Asperger's Are Us is an American comedy troupe. They are the first comedy troupe consisting entirely of people with Asperger syndrome, though their shows do not reference autism at all.

Biography
Asperger's Are Us formed on the North Shore of Massachusetts in the summer of 2010 after New Michael Ingemi, Jack Hanke, and Ethan Finlan graduated from a summer camp where Noah Britton was their counselor.

They have performed over 150 original sketch comedy shows in ten countries and have been interviewed many times by press around the world.
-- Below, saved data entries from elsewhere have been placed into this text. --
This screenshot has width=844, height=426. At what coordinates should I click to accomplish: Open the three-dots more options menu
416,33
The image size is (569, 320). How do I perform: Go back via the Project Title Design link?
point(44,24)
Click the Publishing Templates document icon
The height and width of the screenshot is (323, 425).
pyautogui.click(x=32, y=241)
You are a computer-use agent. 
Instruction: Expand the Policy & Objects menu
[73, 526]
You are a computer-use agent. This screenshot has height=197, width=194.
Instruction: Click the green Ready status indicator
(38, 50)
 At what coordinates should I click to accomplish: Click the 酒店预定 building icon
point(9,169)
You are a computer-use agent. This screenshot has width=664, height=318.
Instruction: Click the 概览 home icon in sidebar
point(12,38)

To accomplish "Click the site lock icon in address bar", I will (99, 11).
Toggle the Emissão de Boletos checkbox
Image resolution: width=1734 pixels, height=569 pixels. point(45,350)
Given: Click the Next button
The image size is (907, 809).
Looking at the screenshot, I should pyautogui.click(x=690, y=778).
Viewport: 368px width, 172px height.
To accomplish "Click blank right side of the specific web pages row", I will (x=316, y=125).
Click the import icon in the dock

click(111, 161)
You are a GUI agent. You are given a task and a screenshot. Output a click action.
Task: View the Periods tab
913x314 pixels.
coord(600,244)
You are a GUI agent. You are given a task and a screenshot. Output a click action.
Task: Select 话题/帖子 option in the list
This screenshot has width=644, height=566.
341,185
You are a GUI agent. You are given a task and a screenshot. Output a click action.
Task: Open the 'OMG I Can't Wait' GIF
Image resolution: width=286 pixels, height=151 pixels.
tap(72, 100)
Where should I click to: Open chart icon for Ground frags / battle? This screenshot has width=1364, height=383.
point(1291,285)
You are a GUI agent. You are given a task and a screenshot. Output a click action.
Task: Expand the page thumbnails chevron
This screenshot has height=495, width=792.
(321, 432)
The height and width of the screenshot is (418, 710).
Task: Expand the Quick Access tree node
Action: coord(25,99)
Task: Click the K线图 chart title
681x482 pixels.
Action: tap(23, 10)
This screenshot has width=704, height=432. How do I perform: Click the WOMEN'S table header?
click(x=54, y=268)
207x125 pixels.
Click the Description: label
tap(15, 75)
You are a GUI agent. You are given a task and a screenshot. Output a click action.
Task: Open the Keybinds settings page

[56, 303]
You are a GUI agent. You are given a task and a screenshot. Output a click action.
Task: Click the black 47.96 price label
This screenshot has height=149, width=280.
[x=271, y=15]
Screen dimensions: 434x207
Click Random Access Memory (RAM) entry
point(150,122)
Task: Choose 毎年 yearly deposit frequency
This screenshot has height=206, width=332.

They state that their name reflects their "Aspie style of humor, which focuses on dark absurdism and wordplay, which Aspies seem to enjoy a lot".

Examples of their humor include selling death certificates as tour merch "with blank spaces where we filled in the buyer's name, birthday, and cause of death," getting an onstage haircut from a random audience member during several shows, hiring a real CPR training as an opening act at The Kennedy Center, reading an entire Wikipedia article out loud as part of a sketch, performing a puppet show that very dully explains complex economic theory, calling Hawaiian hotels (via speakerphone onstage) to ask detailed questions about valet parking options, and having the audience vote for a specific total stranger in an online children's art competition 

A Duplass Brothers Productions documentary about the troupe was released on Netflix in late 2016. A follow-up, On Tour with Asperger's Are Us, debuted on HBO on 30 April 2019.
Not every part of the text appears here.